PROBLEM TO WORK ON -
Look below for the line holding "The width and height of the screenshot is (825, 370)." and the line holding "The height and width of the screenshot is (830, 1178).". Repeat those two and everything between, exactly.
──────
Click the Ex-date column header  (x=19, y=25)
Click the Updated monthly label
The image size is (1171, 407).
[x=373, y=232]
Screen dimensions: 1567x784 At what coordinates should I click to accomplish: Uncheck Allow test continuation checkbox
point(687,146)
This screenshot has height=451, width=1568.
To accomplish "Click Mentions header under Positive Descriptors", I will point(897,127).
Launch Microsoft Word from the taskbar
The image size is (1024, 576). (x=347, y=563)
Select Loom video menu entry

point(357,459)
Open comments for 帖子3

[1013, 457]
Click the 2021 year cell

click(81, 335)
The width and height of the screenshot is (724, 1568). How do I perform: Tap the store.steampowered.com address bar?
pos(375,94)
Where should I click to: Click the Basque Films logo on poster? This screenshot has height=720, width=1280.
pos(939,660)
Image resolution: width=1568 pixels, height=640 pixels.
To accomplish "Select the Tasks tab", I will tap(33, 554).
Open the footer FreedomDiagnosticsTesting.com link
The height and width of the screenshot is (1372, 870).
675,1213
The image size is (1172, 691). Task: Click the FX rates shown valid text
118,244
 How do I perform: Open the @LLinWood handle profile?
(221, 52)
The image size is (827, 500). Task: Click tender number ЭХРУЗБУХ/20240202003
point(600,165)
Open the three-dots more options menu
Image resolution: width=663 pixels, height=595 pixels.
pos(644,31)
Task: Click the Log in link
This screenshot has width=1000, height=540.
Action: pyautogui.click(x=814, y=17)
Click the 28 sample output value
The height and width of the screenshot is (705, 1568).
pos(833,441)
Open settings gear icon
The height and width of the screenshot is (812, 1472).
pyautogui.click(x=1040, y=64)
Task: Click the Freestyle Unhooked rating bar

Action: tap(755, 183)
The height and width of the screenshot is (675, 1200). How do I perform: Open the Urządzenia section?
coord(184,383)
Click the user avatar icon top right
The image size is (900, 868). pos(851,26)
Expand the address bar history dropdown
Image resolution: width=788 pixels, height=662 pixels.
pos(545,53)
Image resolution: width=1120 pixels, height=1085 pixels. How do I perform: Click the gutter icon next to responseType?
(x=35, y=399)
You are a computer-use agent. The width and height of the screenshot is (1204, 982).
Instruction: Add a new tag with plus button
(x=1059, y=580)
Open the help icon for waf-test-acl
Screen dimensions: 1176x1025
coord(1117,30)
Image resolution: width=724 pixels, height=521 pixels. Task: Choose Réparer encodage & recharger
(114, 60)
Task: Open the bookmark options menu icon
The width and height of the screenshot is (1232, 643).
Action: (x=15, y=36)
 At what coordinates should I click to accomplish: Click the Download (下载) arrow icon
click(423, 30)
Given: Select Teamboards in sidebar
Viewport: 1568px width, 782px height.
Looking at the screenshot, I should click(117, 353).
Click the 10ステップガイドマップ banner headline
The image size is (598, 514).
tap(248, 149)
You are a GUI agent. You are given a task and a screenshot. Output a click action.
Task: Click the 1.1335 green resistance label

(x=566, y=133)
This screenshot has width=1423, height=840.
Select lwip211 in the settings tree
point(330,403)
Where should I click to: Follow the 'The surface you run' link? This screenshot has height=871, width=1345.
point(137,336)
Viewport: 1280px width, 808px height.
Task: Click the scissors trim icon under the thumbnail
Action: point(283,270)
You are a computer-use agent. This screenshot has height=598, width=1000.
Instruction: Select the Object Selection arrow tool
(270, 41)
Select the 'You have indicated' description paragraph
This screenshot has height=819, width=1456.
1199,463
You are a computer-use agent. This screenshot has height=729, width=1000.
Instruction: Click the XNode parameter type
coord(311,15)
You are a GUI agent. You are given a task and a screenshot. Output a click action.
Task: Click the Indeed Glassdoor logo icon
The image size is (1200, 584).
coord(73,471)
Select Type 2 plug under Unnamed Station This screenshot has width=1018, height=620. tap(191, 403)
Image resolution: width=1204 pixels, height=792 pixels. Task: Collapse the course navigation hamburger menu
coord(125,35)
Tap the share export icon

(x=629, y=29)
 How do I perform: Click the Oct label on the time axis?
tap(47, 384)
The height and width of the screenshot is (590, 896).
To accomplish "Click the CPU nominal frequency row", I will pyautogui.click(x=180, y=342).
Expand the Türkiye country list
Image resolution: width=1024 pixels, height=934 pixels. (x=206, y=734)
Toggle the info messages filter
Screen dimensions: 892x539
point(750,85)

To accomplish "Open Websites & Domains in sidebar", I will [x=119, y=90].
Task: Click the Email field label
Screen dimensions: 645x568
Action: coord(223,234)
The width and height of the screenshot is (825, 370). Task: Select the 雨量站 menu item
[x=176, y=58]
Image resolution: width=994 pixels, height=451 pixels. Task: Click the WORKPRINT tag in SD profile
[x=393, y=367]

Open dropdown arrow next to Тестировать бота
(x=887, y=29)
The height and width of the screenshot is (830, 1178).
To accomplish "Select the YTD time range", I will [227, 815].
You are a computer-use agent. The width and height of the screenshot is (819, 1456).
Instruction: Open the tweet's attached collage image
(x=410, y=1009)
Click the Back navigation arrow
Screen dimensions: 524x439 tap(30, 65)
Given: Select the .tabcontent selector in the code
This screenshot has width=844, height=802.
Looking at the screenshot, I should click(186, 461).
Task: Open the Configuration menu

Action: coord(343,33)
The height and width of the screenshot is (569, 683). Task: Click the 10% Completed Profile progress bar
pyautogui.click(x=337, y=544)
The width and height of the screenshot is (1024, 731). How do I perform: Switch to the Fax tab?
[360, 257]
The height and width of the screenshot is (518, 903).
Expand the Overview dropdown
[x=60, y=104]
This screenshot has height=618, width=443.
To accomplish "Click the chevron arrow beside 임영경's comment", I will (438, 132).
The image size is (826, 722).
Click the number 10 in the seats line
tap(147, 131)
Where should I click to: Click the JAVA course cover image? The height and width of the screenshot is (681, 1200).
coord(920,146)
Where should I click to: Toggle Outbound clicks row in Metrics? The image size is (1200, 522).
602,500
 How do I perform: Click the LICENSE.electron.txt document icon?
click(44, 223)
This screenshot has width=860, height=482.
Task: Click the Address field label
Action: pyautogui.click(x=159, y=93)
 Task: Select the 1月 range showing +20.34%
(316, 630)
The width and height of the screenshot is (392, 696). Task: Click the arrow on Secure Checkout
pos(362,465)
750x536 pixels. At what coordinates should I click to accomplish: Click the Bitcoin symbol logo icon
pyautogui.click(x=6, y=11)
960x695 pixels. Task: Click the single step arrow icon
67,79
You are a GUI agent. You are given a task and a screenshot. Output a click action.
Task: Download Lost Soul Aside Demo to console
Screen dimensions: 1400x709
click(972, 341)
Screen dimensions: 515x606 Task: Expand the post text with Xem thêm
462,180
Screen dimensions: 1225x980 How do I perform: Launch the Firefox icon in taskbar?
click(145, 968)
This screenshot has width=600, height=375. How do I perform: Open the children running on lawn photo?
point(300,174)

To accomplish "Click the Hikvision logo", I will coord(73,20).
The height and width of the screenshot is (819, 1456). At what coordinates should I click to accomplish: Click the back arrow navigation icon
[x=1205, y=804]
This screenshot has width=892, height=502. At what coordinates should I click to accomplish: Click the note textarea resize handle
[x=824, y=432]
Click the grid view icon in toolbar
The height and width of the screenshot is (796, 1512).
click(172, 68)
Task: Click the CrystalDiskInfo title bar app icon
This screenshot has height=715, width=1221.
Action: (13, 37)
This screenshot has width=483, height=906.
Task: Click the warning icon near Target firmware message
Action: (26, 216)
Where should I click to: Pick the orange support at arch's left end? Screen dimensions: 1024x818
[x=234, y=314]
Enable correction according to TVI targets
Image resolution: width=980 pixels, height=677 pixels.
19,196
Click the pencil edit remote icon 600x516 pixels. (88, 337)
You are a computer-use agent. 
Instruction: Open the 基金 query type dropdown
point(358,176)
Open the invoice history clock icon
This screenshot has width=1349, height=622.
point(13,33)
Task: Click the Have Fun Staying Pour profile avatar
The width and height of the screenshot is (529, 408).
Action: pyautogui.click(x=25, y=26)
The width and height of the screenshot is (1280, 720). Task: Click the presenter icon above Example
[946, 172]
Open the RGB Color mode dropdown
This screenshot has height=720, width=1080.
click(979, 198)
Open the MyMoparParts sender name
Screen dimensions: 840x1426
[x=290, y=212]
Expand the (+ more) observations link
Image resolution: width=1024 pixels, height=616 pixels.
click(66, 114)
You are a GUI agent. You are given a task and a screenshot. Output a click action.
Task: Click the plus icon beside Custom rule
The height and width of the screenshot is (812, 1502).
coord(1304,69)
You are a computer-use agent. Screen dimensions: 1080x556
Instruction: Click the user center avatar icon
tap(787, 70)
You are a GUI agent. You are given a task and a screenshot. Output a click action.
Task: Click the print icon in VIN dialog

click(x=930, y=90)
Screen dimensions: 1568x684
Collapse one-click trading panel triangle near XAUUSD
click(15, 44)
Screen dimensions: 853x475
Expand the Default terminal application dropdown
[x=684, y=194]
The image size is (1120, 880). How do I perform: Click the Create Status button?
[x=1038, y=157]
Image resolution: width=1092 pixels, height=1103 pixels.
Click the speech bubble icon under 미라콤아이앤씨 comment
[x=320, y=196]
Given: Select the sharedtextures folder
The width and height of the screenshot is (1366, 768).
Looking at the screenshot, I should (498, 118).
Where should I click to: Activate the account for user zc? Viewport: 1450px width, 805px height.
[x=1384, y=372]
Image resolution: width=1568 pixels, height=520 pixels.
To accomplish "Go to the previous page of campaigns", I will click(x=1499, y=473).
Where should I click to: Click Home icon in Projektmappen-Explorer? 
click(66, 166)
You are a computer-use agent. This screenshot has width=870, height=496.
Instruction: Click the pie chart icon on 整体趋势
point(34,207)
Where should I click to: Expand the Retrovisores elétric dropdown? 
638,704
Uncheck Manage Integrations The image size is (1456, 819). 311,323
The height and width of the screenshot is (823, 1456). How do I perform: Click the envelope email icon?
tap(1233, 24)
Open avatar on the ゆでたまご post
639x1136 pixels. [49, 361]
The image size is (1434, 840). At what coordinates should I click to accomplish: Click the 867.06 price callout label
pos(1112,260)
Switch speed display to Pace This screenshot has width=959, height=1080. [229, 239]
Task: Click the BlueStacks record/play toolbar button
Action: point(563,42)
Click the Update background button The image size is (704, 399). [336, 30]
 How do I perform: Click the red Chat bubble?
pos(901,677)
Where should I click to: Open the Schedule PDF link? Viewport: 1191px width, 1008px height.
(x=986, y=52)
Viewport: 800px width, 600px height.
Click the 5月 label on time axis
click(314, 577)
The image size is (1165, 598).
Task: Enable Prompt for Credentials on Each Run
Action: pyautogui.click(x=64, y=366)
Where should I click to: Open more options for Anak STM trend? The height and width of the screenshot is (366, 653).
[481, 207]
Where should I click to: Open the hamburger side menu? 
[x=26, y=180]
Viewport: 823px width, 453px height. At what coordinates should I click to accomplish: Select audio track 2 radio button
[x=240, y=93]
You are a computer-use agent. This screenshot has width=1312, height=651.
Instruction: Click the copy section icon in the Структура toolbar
──────
SOLUTION TO THIS EXERCISE -
The width and height of the screenshot is (825, 370). Task: Select the 雨量站 menu item
[x=176, y=58]
Image resolution: width=994 pixels, height=451 pixels. Task: Click the WORKPRINT tag in SD profile
[x=393, y=367]

Open dropdown arrow next to Тестировать бота
(x=887, y=29)
The height and width of the screenshot is (830, 1178).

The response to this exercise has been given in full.